Staff Roles and Responsibilities
A Shared Responsibility
All teaching and non-teaching staff have a responsibility and important role in promoting and supporting the mental health and well being of children and each other. We understand some children will need additional help and we know all staff have a responsibility to look out for early warning signs to ensure children get the early intervention and support they need.
We recognise that many behaviours and emotional problems can be supported within the School environment, or with guidance from external professionals. We have links with mental health professionals and organisations that provide support with mental health needs to children and their families.
Pastoral Team and Mental Health Leads
- Lorraine Young (also Designated Safeguarding Lead)
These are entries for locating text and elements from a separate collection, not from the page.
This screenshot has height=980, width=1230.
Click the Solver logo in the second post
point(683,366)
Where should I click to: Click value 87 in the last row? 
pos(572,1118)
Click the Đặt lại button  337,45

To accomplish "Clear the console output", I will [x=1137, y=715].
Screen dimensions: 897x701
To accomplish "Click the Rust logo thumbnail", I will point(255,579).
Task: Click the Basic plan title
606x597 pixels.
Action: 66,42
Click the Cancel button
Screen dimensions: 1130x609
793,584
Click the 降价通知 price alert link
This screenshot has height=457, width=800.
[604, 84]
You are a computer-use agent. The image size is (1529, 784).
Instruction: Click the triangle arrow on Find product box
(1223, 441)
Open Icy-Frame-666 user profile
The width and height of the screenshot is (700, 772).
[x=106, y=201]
- Sarah Handcock (also Deputy Designated Safeguarding Lead)
Additional members of the Safeguarding Team
- James Oakley (also Deputy Designated Safeguarding Lead)
- Victoria Walton
- Kerry Neate
Wellbeing Team and Mental Health Champions
- On behalf of staff - Lorraine Young & Paul Barton
- On behalf of children - Sarah Handcock, Lisa Webb & Steph Stead
Mental Health Concerns
If a member of staff is concerned about the mental health and wellbeing of a pupil, a parent/carer or another staff member, in the first instance they should speak to a member of our pastoral team – Lorraine Young or Sarah Handcock.
Only appropriately trained professionals should attempt to make a diagnosis of a mental health problem. Staff, however, are well placed to observe children day-to-day and identify those whose behaviour suggests that they may be experiencing a mental health problem or be at risk of developing one.
All staff should also be aware that mental health problems can, in some cases, be an indicator that a child has suffered or is at risk of suffering abuse, neglect or exploitation. Where children have suffered abuse and neglect, or other potentially traumatic adverse childhood experiences, this can have a lasting impact throughout childhood, adolescence and into adulthood. It is key that staff are aware of how these children’s experiences can impact on a child's mental health, behaviour and education.
If staff have a mental health concern about a child that is also a safeguarding concern, immediate action should be taken, following our Safeguarding Policy and speaking to the designated safeguarding lead or a deputy. If a child or adult presents a medical emergency then relevant procedures must be followed, including involving the emergency services.